## EXTRACT
***

Northern Colorado community members gathered together for a night of music, art and insight in support of local Palestinian families saving money to evacuate their relatives out of Gaza.
The Palestine Benefit Concert was hosted by the Fort Collins chapter of the Democratic Socialists of America and other partner organizations on Saturday, July 6, at The Lyric.
Ad
Proceeds from tickets, donations and the silent auction of art pieces were directly donated to the families’ GoFundMe requests. Local Colorado artists offered paintings, tapestries and other art pieces to be auctioned off.
“Take home that beautiful art and think about it, how it helped save someone in Gaza every time you look at it,” said Alex Scott, the political education committee chair for Fort Collins DSA.
Fort Collins DSA said the money would be split evenly among four families. The cost for one person to flee from Gaza begins at $5,000.

***

Data pulled from a collection:
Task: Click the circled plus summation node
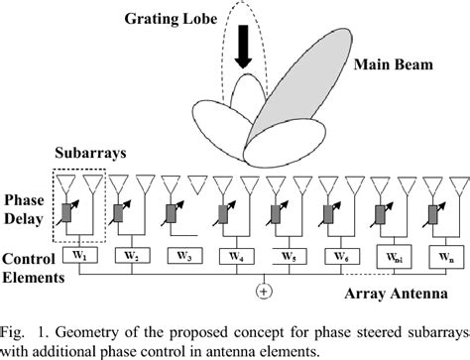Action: pos(264,291)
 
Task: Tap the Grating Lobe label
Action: pos(163,17)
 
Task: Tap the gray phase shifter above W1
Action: pos(70,213)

***

## WHAT TO WORK ON
1. Extract everything in the benefit concert article from "The Palestine Benefit" down to "begins at $5,000.".
2. Name the sources of proceeds that the benefit concert article lists.
3. Continue the article about the Palestine Benefit Concert from its last sentence.
These records were taken from a separate source.

## TASK-BY-TASK ANSWERS
1.
The Palestine Benefit Concert was hosted by the Fort Collins chapter of the Democratic Socialists of America and other partner organizations on Saturday, July 6, at The Lyric.
Ad
Proceeds from tickets, donations and the silent auction of art pieces were directly donated to the families’ GoFundMe requests. Local Colorado artists offered paintings, tapestries and other art pieces to be auctioned off.
“Take home that beautiful art and think about it, how it helped save someone in Gaza every time you look at it,” said Alex Scott, the political education committee chair for Fort Collins DSA.
Fort Collins DSA said the money would be split evenly among four families. The cost for one person to flee from Gaza begins at $5,000.

2. Tickets, donations, and the silent auction of art pieces.

3.
Partner organizations included Rubble Art Collective, Colorado Palestine Coalition and Northern Colorado Jewish Voice for Peace. Each organization had a table with informative pamphlets, activities and ways to get involved.
Bands and solo artists performed their music with passion as the night went on. Autumnal, Ducki, Dry Ice and Alex Woodchek all took the stage, with some songs centered on anti-war beliefs.
In between performances, Scott spoke with featured guests about historical and recent events and how to actively support Palestinians. Speakers included Karim Mattar, Linda Amin Badwan, Ella Smith and GD, a surprise guest who provided only her initials for safety purposes.
Mattar, an English professor at the University of Colorado Boulder, and Scott first discussed the history of Palestinian displacement, the idea of a two-state solution and the pressure being placed on United States colleges and universities that are protesting.
“It’s our job, it’s our task,” Mattar said. “It’s our responsibility to keep on educating, mobilizing and doing what we can to shed light, to help people understand what’s going on.”
Badwan and GD later spoke on boycotting, divesting and sanctioning and the harsh realities of life in Israel. Badwan was born 10 miles outside of the Old City of Jerusalem. She shared stories of the oppression she and her family faced as Palestinians from Israel’s government, policies and culture.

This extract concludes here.